Twelve Palestinians had petitioned the court to invalidate a deal between the government and the settlers, whereby the outpost’s structures are to remain intact if the land is deemed state-owned.
The petitioners claimed to be in possession of the rights to the land on which the Evyatar outpost was constructed, saying the government's deal was "blatantly illegal".
The court said it had denied the petition because it was submitted before the ownership of the land had been thoroughly assessed.
The three-justice panel of David Mintz, Yael Willner, and Yitzhak Amit found that the petitioners' claim that the land survey would reach a foregone conclusion to be "speculative".
Over the coming months, the defence ministry will survey the land to determine its status and see if it can be legally transformed into a formal settlement.
However, Justice Amit has criticised the authorities for allowing "illegal trespassing on a mass scale".
Justice Amit added that "the establishment of the illegal outpost went together with an undermining of security stability in the area in a period of complex security in the country".
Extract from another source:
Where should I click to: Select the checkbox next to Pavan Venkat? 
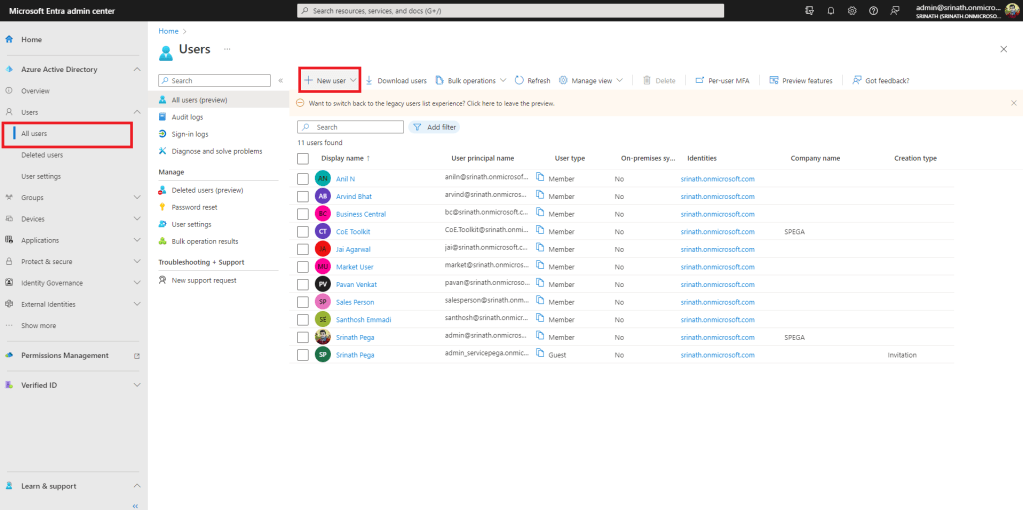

A number of attempts have been made in recent years to establish an outpost on the land.
In May, after the shooting attack that killed Yehuda Guetta - a 19-year-old student at a Jewish seminary in the Itamar settlement - the outpost was illegally established on land belonging to three Palestinian villages - Beita, Qabalan, and Yatma.
Six Palestinians have been killed in protests over the Israeli outpost, which takes its name from Evyatar Borovsky - a 39-year-old Israeli man killed in a knife attack at Tapuah Junction in 2013.
Israeli settlers had been ordered to vacate Evyatar in July, following the agreement struck with the government that allowed their unauthorised constructions to remain intact.
Before leaving, the settlers erected a 13-meter-high iron Star of David facing the nearby Palestinian village of Beita with the message "we will return".